--- ページ ---
第11回=沖縄方言で胸を張る=ルーツ目覚めるブラジル二世

ニッケイ新聞 2011年12月10日付け

 ブラジル最大手エスタード紙の論説委員、保久原ジョルジ淳次さん(65、二世)は息子を連れて世界のウチナーンチュ大会に初参加した。
 彼は今年の講演会で「4年前まで自分が日系人だと意識したことはなかった」とブラジル人性を強調していたが、今回「まるで家に帰ってきたみたいだ」と興奮している様子を見て驚いた。明らかにルーツ意識に目覚めていた。
 父正輝さん(1905—1966)は臣道聯盟員というだけで監獄に送られたが、無罪判決を受けて釈放された。ところが『Coracoes Sujos』(国賊、Fernando Morais, Campanhia das Letras、2000年)が一部の特殊な事件を誇張して、臣道聯盟が組織的にテロ活動をしたかのように描いた。そのため聯盟員を父に持つ多くの二世は親の歴史を恥じるようになっていた。
 保久原さんは「父はテロリストではない。特殊な事例ではなく、父のような普通の聯盟員の姿、想いを描きたかった」と考え、『O Sudito (Banzai, Massateru)』(臣民、Terceiro Nome、2006年)を出版した。
 ブラジルでは日本語をほぼしゃべらない保久原さんだが、那覇では積極的に日本語で話しかけてきた。なにかが変わった。自分が日本語をしゃべっている姿を息子に見せたいのかもしれない。
 聞けば、幼少期には家庭内では沖縄方言で人格形成したようだ。「母は家の中でウチナーグチだけだった。それが日本語だと思って日系の友達にしゃべりかけると変な顔をされ、ああ、これは方言だったんだと子供心にコンプレックスを感じた」と思い出す。

--- データ部分 ---
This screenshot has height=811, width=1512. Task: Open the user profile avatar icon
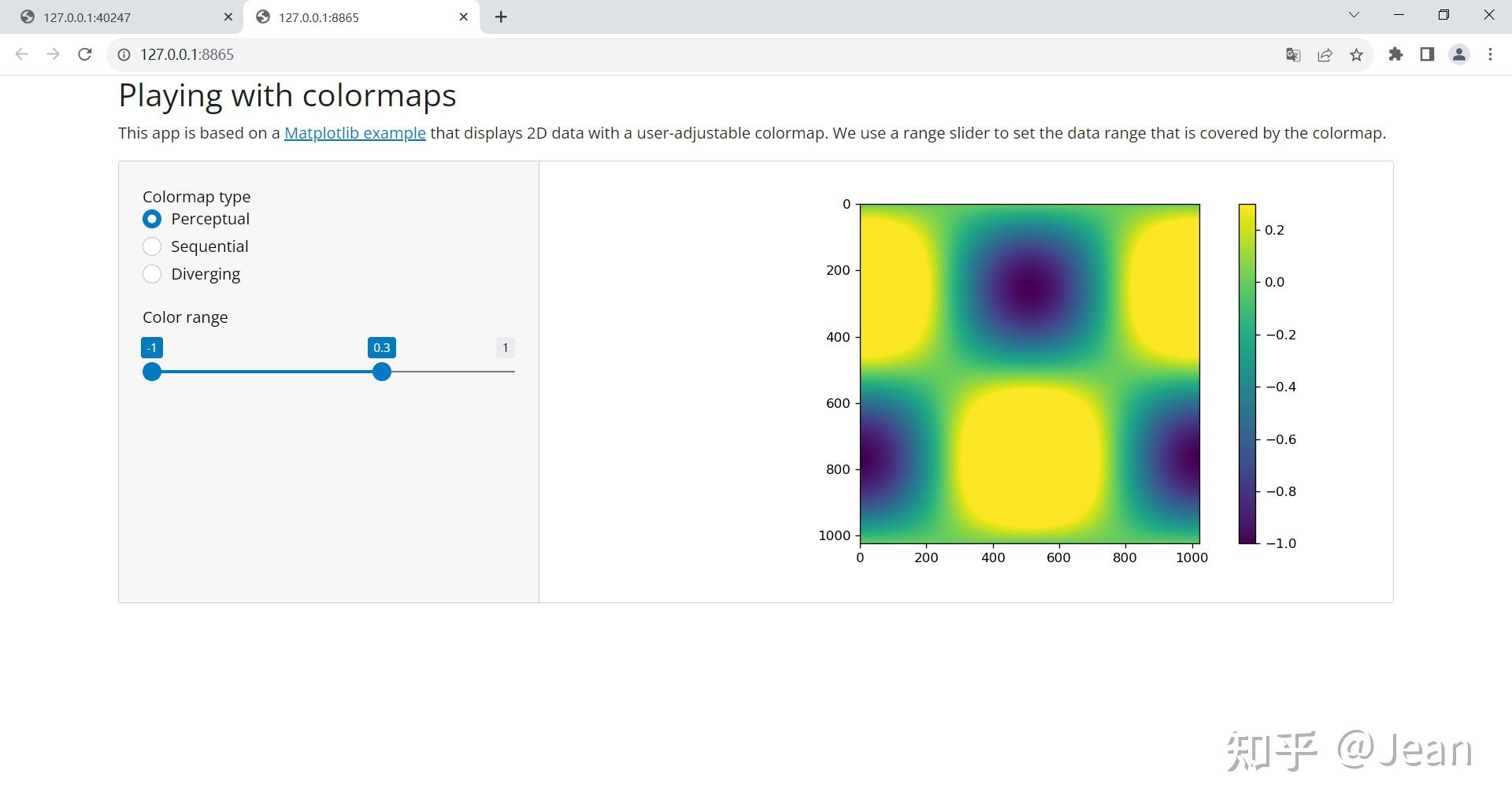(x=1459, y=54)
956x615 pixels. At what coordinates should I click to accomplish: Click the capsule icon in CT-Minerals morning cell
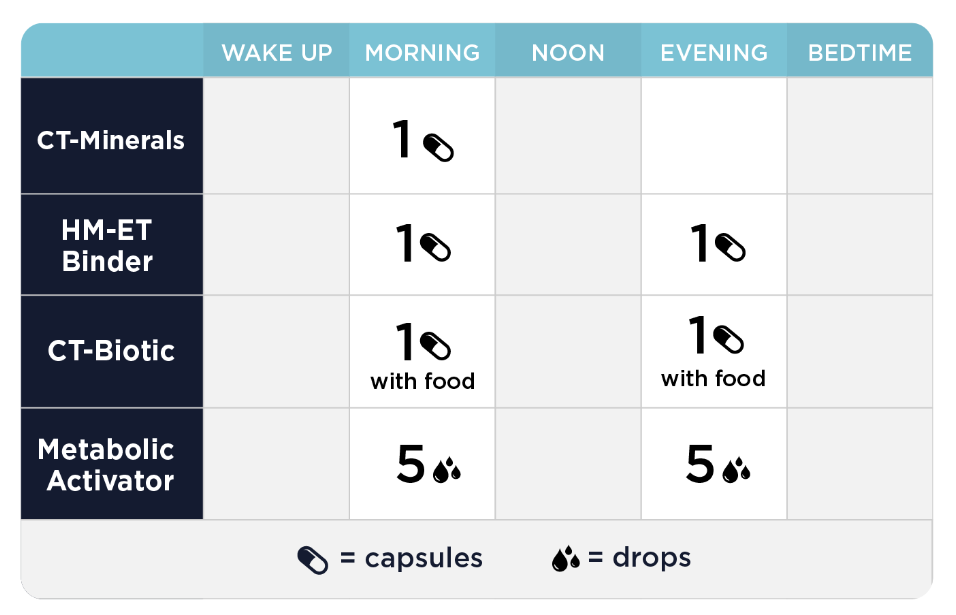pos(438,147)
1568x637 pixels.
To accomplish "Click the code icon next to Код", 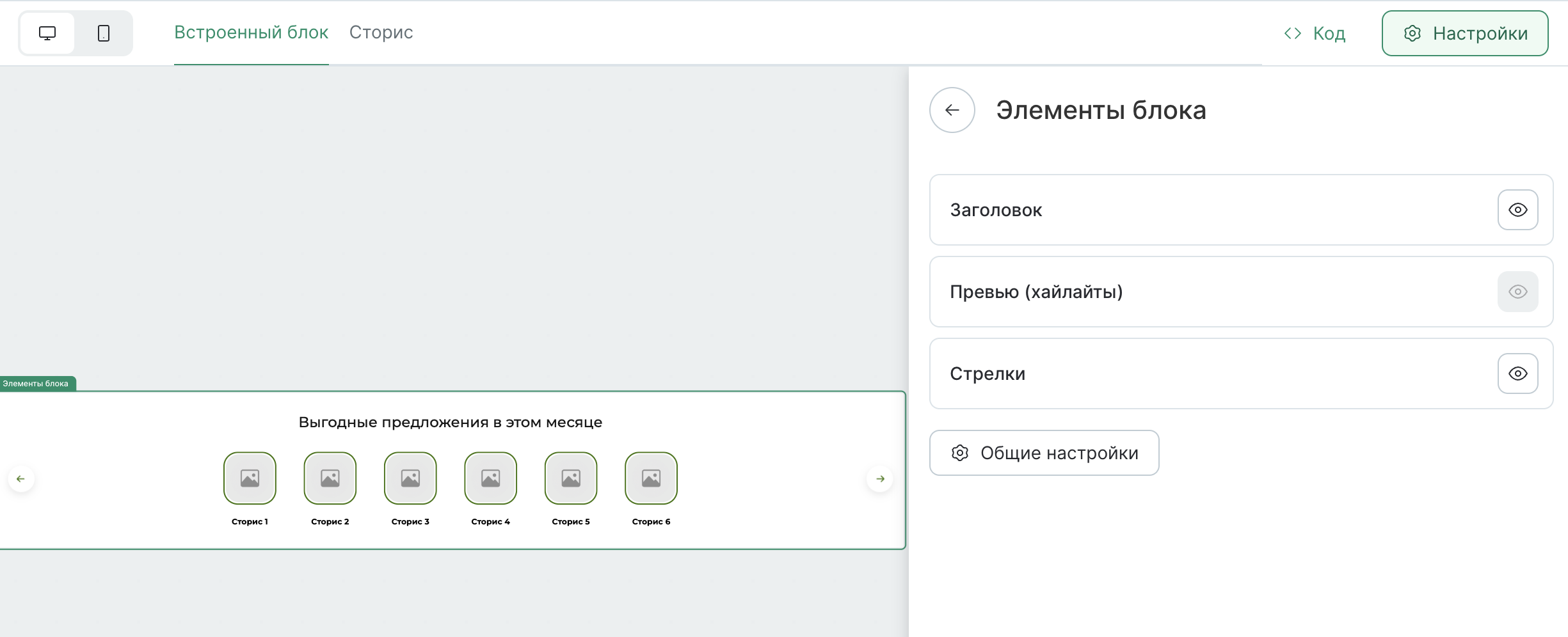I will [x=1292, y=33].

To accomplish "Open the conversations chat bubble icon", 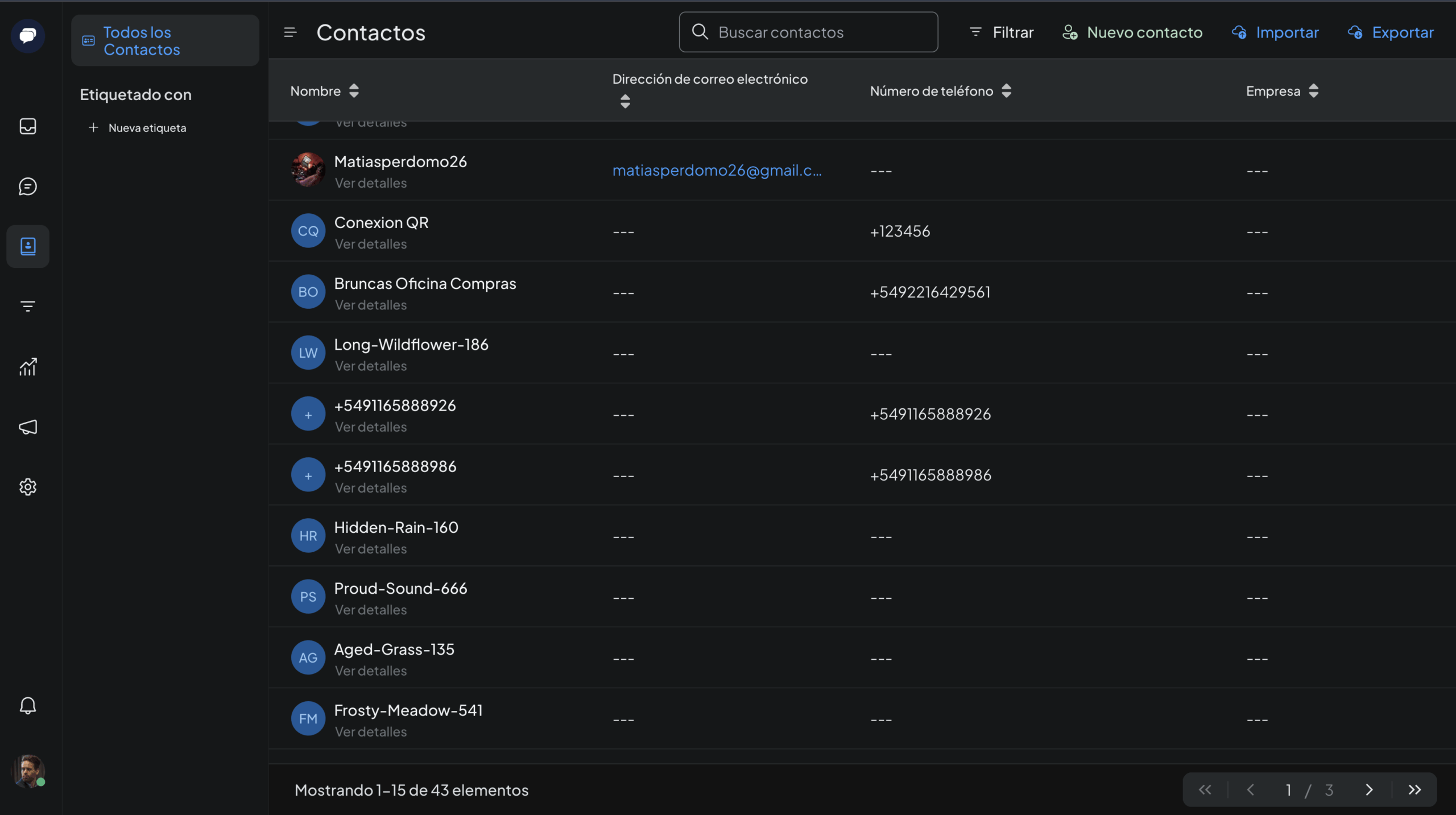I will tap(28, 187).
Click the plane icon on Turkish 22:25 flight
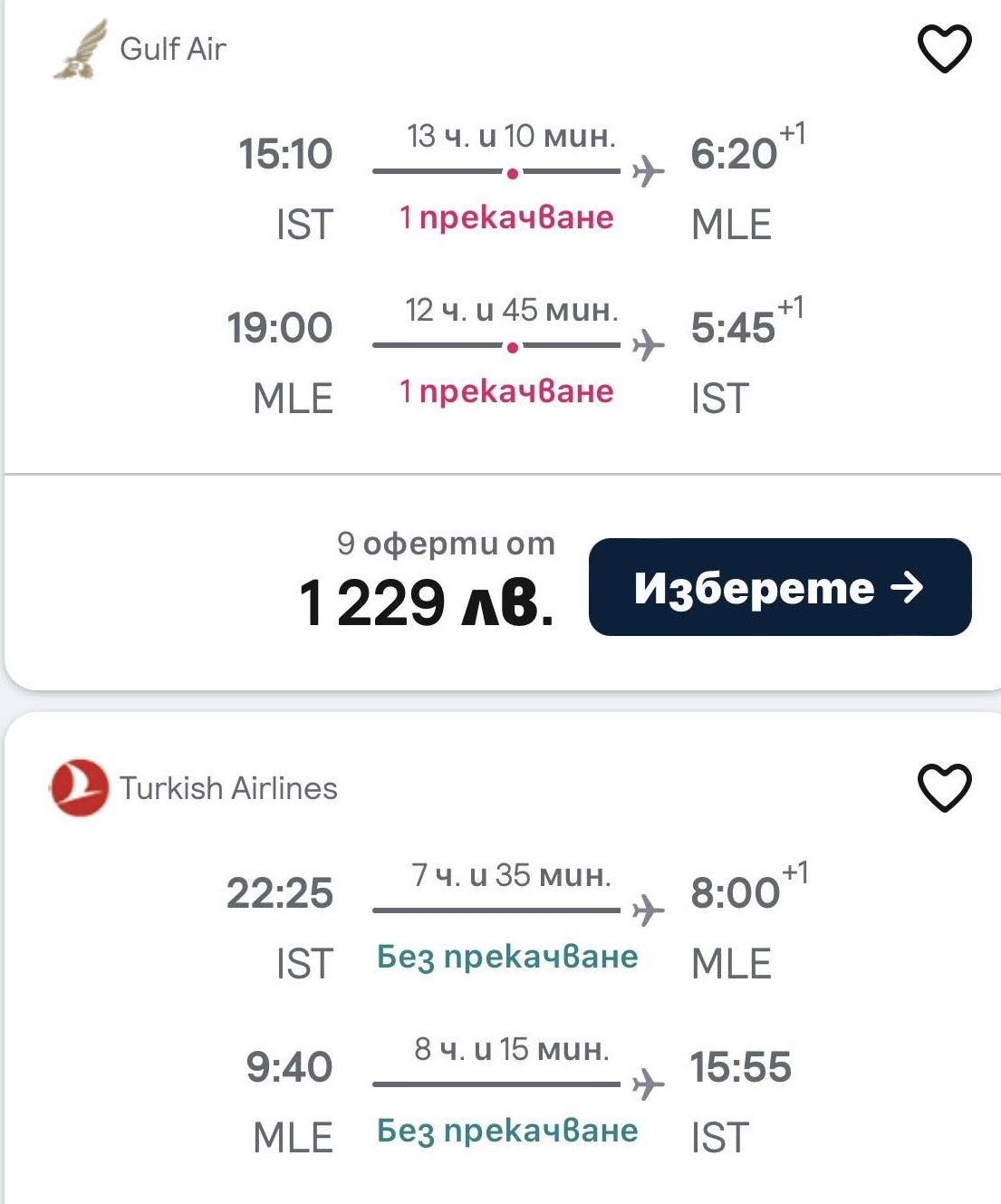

--- 課題一覧 ---
1. データの行を、先頭の行から「pos(438,147)」を含む行まで、両端の行も含めてそのまま書き写してください。画像は書き写さないでください。
2. 沖縄方言とブラジル日系二世を扱った記事を、示されている最後の文の後から書き継いでください。

--- 解答一覧 ---
1.
This screenshot has height=811, width=1512. Task: Open the user profile avatar icon
(x=1459, y=54)
956x615 pixels. At what coordinates should I click to accomplish: Click the capsule icon in CT-Minerals morning cell
pos(438,147)

2.
 沖縄県系人の密集地域に生活している二世には沖縄方言しかしゃべれない世代があり、他の日系二世から差別を受けた。沖縄子孫ゆえの引け目だ。家庭内言語がウチナーグチであれば、日本語もポ語も〃外国語〃に過ぎず、同じ学習の苦労をするならポ語に集中して一般社会でより高い地位に就いた方がいい——そんな考え方はこの世代には珍しくなかったという。
 移民の家庭では、親に欠けている何かを子供が補おうとする傾向がある。父が右よりの日本愛国者だった反動か、保久原さんはUSP時代に左翼学生運動に走り、結果的に同じように監獄に叩き込まれた。各家族には「精神的な振り子」という作用が働いている。父が右に振れ過ぎれば、バランスを取ろうとして子供が左に振れて、家族として安定を保つような心理作用だ。
 最終的にはあるべきところに落ち着く。親が日本の保守であったのと同じように、保久原さんはブラジルの保守言論の中軸を支えるエスタード紙の論説委員に上り詰めた。国は違えど、思想傾向には血筋を感じさせる。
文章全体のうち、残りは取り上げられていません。